> **Stated goal**
Rewrite the records from the line with "The image size is (1456, 819). In" to the line with "coordinates (872, 23).", replacing "Minimize" with "Close" and leaving everything else unchanged.

━━ Excerpted data ━━

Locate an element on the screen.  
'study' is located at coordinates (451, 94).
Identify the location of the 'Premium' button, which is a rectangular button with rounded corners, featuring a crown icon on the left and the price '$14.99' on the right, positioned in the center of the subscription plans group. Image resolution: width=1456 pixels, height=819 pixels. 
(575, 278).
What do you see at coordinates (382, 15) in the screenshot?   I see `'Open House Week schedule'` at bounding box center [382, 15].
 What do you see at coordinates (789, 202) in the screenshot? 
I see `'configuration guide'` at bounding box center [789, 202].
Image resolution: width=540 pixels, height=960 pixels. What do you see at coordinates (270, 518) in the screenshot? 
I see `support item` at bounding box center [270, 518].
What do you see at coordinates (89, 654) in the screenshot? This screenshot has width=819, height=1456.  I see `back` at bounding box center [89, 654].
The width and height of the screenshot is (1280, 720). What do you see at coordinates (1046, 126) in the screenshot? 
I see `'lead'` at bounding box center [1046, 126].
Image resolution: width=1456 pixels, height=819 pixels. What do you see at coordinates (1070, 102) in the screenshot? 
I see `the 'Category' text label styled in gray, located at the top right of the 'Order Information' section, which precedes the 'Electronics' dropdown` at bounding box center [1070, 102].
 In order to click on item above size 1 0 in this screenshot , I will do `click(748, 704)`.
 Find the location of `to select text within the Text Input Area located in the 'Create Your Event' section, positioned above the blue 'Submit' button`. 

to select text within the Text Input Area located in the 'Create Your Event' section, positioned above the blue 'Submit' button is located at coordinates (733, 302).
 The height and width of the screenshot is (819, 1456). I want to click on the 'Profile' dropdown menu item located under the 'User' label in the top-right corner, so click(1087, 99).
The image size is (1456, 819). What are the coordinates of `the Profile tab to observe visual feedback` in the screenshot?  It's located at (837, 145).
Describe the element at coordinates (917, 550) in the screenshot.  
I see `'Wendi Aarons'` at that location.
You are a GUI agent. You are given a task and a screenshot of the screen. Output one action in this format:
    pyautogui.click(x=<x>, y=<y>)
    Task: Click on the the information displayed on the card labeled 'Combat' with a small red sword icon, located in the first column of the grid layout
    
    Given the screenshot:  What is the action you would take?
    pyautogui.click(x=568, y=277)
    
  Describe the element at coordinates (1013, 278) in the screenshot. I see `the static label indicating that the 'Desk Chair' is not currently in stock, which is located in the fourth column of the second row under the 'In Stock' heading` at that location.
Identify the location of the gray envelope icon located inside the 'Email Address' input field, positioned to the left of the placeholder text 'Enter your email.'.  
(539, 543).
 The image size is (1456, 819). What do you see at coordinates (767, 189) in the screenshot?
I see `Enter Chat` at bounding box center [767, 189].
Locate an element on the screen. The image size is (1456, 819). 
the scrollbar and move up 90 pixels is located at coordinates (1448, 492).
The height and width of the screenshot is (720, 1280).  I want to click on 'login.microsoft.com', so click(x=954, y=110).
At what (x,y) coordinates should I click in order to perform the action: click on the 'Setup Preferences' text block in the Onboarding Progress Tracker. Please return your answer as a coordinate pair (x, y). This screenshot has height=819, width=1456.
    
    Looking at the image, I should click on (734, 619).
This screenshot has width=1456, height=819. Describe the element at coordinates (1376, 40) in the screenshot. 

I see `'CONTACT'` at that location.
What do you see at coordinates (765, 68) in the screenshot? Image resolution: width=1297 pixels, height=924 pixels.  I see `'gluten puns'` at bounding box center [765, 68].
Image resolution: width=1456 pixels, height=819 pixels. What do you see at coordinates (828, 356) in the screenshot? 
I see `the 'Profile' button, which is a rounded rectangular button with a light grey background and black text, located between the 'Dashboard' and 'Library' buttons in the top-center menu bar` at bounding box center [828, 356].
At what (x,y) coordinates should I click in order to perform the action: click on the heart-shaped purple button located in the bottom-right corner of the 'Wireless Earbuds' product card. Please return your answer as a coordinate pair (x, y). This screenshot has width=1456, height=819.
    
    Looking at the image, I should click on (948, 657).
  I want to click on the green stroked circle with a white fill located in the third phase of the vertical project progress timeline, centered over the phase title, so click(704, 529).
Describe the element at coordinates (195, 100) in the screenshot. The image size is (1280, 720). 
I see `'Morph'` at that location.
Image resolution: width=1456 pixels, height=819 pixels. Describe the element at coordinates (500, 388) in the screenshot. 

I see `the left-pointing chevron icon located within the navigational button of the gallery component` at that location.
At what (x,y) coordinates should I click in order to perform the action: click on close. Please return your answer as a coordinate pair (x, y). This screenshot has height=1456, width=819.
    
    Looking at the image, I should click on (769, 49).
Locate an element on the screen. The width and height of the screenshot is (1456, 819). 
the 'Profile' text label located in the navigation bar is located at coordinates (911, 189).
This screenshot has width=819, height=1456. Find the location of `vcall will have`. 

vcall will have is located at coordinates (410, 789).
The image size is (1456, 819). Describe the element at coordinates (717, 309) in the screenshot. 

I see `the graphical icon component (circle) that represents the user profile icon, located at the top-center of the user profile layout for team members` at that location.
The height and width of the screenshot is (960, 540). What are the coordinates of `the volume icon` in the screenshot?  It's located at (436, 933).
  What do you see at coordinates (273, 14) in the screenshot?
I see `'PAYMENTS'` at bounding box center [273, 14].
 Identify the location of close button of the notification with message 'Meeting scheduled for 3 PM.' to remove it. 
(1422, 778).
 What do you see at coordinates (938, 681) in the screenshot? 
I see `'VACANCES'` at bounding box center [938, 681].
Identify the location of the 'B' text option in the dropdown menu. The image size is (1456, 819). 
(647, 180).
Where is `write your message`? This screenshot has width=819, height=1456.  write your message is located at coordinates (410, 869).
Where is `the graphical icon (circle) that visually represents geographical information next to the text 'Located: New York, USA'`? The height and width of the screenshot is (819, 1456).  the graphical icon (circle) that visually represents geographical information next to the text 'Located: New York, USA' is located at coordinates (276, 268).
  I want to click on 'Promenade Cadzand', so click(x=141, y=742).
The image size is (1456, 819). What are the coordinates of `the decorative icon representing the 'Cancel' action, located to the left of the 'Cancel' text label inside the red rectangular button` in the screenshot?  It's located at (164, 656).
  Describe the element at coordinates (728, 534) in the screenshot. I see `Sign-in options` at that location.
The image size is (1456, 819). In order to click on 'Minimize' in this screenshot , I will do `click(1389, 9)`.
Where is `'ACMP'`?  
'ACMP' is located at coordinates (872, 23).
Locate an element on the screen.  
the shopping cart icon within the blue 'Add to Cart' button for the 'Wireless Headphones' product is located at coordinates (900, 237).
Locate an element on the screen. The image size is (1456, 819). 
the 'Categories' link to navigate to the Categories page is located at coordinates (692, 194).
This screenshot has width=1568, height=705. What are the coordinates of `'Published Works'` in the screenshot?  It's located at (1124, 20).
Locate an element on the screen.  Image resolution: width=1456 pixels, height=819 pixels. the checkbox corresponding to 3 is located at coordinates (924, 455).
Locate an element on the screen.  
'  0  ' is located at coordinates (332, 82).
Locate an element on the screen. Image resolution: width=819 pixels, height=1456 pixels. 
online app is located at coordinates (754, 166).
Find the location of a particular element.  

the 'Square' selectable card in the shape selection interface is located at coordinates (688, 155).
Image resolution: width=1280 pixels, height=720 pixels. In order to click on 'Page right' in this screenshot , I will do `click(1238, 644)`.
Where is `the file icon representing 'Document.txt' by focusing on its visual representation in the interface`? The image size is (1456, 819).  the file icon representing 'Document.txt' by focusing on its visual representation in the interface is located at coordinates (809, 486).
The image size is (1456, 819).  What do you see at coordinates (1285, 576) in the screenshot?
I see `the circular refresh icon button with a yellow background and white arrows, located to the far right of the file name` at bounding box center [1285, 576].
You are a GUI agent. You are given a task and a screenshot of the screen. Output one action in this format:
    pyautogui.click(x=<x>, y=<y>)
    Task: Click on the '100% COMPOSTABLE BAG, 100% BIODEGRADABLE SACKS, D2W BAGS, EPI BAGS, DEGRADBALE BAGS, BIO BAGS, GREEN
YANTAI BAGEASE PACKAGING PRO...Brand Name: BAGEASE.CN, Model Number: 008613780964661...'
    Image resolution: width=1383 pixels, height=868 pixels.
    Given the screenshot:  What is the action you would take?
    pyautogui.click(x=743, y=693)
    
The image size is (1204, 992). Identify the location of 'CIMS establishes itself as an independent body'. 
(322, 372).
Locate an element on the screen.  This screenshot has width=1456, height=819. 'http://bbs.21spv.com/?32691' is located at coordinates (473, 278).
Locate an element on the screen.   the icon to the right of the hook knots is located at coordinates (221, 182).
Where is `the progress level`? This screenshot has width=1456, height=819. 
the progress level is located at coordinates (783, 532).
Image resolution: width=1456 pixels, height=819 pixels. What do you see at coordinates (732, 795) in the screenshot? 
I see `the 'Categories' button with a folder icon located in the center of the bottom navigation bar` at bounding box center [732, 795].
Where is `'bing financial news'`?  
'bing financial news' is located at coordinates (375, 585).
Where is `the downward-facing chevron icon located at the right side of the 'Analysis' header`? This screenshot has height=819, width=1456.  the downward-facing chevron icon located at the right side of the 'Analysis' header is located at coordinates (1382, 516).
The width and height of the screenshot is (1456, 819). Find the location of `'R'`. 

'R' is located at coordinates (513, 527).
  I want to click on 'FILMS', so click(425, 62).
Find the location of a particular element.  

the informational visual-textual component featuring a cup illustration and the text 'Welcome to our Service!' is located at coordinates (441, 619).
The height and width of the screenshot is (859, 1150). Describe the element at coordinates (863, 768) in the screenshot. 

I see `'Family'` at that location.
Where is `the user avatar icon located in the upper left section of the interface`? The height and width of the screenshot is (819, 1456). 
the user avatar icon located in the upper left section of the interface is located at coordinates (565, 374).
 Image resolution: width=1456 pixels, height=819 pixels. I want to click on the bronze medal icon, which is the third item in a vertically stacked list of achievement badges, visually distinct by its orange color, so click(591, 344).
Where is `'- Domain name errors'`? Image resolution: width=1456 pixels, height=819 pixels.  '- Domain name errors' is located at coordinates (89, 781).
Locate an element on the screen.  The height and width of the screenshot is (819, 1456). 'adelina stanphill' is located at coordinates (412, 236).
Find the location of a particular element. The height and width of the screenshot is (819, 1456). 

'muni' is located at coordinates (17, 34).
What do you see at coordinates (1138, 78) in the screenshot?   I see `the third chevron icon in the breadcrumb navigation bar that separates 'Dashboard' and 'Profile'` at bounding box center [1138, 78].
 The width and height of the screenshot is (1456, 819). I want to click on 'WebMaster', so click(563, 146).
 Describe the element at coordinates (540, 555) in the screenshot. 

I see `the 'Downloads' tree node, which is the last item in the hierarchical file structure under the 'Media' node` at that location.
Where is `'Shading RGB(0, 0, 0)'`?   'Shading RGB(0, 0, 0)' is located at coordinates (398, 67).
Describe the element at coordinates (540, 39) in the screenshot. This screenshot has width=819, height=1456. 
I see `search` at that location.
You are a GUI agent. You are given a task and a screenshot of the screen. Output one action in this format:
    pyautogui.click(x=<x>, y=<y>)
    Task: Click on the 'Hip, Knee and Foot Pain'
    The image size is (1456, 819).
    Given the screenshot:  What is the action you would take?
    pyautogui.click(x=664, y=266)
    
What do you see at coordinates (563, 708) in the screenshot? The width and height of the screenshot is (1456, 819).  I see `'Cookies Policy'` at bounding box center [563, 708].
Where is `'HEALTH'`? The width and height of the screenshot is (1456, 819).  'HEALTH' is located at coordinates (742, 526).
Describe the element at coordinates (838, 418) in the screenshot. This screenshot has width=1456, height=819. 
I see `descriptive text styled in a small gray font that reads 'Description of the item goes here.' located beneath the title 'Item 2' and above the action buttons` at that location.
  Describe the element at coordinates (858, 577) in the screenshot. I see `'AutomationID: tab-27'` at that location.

━━━

> **In response**
The image size is (1456, 819). In order to click on 'Close' in this screenshot , I will do `click(1389, 9)`.
Where is `'ACMP'`?  
'ACMP' is located at coordinates (872, 23).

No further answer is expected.